As has been a big part of his job description over the years, Sickler understood the assignment with his new hour, and made light and laughter out of a deeply traumatic and dark moment in his life. Beyond that, he’s hoping the special’s relatability stretches beyond the stage, and gives viewers the confidence to fight for themselves, and be their own advocate when it comes to their health.
From the streets of Baltimore to comedy stages all over the country, and into the hospital room where he nearly took his last breath, a lifetime of luck has followed Sickler just as closely as the grim reaper himself. However, it’s nestled tightly in the fact that his career has ascended dramatically over the course of the last few years where Sickler feels the most luck; Lucky for his craft, his perspective, and most of all, his life.

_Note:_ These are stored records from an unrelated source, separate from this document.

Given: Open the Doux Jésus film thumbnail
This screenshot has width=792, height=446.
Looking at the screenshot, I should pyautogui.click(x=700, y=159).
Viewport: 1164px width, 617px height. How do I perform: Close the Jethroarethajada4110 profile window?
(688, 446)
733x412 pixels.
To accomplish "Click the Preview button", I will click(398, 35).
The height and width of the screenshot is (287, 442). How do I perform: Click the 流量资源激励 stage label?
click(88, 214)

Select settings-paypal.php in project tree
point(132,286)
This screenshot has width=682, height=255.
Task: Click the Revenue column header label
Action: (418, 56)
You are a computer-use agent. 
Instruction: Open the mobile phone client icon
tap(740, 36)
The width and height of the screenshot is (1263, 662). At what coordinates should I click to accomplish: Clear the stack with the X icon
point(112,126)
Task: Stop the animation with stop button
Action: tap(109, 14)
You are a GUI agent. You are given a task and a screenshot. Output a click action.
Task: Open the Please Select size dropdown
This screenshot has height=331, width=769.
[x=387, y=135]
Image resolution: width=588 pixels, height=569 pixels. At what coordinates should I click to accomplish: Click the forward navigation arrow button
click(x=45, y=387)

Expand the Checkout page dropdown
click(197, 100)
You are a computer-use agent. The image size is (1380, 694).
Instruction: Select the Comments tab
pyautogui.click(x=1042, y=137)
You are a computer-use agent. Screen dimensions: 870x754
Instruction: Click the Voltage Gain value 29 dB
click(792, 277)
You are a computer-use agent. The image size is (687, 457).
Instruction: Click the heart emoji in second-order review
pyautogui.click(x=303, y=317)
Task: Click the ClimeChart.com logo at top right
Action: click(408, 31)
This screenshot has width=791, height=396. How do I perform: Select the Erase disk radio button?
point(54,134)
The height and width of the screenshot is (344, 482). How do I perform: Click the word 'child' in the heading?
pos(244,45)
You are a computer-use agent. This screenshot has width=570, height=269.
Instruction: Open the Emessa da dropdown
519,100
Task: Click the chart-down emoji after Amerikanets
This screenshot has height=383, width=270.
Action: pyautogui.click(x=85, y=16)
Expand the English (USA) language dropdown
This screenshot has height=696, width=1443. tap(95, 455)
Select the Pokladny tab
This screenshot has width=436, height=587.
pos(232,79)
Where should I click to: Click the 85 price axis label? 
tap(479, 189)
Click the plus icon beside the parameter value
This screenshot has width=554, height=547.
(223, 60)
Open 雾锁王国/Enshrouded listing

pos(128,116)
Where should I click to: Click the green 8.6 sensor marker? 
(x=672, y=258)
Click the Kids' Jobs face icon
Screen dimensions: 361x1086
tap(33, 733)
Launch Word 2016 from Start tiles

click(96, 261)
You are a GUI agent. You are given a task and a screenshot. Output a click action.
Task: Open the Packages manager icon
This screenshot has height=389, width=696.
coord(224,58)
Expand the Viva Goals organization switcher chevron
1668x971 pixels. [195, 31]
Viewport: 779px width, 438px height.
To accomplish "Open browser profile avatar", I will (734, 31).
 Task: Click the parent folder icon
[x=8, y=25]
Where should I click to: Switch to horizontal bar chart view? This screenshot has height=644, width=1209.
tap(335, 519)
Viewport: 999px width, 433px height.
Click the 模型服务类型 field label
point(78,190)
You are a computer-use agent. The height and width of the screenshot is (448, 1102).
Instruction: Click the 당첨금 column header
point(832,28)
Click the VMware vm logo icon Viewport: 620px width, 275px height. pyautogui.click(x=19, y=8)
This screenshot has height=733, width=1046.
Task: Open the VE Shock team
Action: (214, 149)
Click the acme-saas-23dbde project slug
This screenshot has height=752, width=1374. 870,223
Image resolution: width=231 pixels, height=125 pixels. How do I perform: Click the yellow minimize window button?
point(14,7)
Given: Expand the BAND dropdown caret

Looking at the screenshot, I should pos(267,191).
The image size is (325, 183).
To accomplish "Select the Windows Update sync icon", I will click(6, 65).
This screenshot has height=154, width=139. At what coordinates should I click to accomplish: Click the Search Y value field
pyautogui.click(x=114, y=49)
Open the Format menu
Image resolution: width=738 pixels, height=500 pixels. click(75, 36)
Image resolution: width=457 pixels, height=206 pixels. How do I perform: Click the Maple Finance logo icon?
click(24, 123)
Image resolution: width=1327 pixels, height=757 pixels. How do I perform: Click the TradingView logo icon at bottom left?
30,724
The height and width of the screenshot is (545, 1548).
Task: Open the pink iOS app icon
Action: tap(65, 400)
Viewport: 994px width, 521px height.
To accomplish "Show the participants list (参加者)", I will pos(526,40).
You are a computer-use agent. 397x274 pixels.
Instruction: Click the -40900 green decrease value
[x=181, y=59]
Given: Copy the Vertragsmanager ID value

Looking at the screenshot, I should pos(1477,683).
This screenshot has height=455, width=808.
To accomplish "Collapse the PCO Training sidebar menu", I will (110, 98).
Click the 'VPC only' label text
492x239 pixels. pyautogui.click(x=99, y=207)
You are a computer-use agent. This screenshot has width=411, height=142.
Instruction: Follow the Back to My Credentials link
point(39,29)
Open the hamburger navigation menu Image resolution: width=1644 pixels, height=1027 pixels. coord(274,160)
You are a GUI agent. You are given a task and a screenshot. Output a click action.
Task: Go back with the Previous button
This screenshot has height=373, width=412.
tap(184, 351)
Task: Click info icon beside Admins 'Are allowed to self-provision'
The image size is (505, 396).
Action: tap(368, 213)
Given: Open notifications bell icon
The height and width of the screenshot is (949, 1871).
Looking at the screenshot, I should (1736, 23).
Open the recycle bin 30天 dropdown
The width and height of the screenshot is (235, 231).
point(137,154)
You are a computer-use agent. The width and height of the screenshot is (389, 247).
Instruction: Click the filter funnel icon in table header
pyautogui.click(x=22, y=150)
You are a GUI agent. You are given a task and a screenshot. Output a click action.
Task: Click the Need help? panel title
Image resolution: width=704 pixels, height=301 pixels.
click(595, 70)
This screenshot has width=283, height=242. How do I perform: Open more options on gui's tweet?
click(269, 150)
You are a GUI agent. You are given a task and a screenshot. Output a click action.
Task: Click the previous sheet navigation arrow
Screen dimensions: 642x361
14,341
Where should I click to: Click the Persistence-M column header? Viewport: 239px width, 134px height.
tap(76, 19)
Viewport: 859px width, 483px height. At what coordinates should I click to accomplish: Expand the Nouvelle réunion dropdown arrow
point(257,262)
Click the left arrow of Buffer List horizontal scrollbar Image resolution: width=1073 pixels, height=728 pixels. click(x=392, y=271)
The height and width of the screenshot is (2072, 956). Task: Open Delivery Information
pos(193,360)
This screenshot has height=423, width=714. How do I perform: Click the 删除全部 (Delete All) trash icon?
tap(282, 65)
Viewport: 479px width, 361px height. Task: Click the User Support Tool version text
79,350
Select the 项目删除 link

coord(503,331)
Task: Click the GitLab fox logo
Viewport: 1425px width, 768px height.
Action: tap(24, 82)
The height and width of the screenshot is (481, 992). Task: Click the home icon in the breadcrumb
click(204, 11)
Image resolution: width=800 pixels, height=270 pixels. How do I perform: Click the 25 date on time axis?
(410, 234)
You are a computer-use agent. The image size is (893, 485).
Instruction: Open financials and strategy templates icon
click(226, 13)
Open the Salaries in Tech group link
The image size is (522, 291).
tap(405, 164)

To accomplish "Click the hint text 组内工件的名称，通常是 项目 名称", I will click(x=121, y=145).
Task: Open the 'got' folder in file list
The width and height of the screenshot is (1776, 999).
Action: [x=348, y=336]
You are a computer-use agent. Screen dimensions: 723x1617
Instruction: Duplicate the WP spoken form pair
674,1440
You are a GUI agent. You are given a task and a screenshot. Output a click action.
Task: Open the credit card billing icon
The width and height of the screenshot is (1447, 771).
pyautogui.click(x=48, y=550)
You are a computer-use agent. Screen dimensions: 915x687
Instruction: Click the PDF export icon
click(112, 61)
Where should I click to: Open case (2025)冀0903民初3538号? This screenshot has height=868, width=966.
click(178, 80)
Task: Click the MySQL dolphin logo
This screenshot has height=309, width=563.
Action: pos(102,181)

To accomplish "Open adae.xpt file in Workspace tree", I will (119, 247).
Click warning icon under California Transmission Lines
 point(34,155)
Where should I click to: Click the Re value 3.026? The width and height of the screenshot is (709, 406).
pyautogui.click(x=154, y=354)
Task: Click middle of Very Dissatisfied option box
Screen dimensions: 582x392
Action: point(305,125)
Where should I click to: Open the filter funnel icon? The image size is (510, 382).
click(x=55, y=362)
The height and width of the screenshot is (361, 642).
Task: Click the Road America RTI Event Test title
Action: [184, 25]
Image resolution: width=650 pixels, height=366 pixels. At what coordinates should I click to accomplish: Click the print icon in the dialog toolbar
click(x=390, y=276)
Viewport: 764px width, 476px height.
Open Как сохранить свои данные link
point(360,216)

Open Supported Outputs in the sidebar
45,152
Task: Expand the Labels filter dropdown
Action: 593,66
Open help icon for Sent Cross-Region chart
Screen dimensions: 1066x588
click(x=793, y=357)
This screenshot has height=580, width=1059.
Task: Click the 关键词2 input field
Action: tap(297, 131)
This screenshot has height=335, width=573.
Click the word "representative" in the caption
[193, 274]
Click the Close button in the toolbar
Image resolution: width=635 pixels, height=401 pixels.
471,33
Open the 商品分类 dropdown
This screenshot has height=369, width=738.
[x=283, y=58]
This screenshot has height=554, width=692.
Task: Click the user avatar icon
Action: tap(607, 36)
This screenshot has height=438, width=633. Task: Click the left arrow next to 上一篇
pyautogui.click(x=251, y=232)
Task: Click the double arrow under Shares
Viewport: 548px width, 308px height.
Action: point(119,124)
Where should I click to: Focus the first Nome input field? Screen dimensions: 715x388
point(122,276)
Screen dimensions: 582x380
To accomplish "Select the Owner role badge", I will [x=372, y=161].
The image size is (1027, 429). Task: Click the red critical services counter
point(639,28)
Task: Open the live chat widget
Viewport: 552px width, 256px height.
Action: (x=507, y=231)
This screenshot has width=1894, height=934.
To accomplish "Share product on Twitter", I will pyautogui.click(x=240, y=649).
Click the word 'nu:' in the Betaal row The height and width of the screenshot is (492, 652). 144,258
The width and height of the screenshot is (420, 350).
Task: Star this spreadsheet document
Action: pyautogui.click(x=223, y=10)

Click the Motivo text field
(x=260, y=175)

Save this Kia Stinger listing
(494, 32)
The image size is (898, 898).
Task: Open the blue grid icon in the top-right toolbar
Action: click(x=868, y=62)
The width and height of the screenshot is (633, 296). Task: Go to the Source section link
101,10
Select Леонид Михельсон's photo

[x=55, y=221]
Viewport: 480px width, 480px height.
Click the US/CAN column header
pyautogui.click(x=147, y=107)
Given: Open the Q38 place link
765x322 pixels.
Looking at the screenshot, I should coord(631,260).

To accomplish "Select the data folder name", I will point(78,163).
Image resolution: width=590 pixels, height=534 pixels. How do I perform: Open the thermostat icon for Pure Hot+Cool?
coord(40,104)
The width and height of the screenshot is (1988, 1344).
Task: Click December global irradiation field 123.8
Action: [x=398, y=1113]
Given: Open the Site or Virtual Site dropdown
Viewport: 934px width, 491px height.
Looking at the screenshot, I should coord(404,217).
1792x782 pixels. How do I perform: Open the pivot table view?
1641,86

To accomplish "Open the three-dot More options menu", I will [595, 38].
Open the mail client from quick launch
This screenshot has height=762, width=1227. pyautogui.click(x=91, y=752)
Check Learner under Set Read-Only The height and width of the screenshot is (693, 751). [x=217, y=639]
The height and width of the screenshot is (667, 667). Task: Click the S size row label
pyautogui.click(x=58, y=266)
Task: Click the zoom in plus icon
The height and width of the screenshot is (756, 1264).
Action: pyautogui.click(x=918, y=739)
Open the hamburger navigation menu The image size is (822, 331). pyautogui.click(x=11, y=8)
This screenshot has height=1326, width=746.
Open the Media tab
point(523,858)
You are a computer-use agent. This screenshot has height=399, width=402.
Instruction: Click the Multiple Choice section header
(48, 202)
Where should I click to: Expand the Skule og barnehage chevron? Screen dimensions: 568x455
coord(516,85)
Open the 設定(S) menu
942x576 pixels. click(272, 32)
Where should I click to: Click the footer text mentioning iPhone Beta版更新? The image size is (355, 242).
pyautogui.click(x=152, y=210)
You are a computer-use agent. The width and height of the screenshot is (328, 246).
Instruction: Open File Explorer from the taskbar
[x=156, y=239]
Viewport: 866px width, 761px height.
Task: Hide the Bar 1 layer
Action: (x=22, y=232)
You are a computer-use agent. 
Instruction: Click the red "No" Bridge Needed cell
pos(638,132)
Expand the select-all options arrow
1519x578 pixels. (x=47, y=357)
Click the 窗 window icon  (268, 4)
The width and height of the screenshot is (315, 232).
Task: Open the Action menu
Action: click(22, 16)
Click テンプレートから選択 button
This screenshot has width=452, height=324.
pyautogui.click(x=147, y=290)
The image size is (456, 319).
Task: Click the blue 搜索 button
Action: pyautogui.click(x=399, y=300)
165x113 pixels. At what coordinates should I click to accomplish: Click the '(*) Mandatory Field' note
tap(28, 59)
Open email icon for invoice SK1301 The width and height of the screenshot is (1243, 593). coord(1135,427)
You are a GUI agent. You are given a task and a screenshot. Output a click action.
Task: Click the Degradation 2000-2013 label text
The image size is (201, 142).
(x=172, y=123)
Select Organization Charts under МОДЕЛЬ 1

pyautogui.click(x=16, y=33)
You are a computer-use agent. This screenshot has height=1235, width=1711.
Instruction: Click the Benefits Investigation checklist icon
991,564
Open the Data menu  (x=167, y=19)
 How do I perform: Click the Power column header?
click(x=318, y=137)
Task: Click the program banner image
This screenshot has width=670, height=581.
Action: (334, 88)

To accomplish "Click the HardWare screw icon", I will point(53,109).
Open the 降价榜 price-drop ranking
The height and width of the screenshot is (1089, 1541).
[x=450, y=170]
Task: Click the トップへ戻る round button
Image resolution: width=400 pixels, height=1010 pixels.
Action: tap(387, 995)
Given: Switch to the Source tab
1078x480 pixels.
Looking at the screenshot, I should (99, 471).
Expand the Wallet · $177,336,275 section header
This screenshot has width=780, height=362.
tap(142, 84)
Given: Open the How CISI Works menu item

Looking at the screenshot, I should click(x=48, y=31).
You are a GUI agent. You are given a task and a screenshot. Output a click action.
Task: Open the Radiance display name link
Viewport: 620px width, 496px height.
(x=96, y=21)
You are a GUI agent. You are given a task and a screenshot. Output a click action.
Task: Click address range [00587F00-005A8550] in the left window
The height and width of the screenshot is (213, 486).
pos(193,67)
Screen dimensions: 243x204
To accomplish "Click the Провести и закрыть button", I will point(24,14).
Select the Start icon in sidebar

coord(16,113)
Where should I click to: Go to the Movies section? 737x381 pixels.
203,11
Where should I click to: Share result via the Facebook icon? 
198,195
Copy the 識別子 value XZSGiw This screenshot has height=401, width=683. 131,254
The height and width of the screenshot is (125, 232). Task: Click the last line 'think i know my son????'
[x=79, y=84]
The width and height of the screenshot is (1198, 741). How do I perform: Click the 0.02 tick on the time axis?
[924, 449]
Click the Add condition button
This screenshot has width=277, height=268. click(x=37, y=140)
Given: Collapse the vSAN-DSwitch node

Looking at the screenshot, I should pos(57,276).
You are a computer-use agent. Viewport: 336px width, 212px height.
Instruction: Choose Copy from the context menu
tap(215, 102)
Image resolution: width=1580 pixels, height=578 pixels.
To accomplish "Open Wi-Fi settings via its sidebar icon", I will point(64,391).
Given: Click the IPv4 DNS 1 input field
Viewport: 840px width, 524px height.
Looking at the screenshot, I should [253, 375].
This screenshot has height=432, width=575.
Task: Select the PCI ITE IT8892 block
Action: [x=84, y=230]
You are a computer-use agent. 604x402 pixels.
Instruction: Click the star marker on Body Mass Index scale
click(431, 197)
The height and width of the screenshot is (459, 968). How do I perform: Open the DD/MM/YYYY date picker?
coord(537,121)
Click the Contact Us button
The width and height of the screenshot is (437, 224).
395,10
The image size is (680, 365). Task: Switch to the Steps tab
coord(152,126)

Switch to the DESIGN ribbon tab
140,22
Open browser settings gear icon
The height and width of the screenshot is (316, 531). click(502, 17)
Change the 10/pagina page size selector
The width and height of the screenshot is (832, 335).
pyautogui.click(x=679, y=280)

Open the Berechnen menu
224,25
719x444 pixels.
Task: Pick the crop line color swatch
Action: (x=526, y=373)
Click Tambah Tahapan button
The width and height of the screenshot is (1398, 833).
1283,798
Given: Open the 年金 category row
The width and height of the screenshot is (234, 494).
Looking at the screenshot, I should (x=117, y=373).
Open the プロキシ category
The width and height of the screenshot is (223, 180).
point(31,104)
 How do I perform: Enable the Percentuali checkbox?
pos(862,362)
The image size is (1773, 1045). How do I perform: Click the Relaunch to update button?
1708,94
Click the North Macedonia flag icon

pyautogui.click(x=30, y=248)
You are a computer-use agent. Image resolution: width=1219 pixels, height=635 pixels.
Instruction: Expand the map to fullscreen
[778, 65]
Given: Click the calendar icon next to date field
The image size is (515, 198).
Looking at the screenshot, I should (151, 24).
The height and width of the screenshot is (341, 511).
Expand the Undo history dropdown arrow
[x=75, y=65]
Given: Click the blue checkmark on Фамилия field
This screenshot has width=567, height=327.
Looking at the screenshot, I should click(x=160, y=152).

As a proud 3.0 student, Sickler has carried himself through the ashes of a relentlessly ruthless life with a straight B average – but now, his latest offering of positivity and perseverance to the world has him feeling like he can finally give himself an A+ on something he’s done, and he hopes it connects with viewers on the same kind of level by giving them their own boost of inspiration to dust off and keep giving this life hell while we still can.
“I hope people walk away from this special feeling like this was a celebration of life,” says Sickler. “Not in a sad way or anything like that, but I want people to be inspired by it and think ‘fuck yeah, this dude scraped himself off the ground, got up, and then crushed.”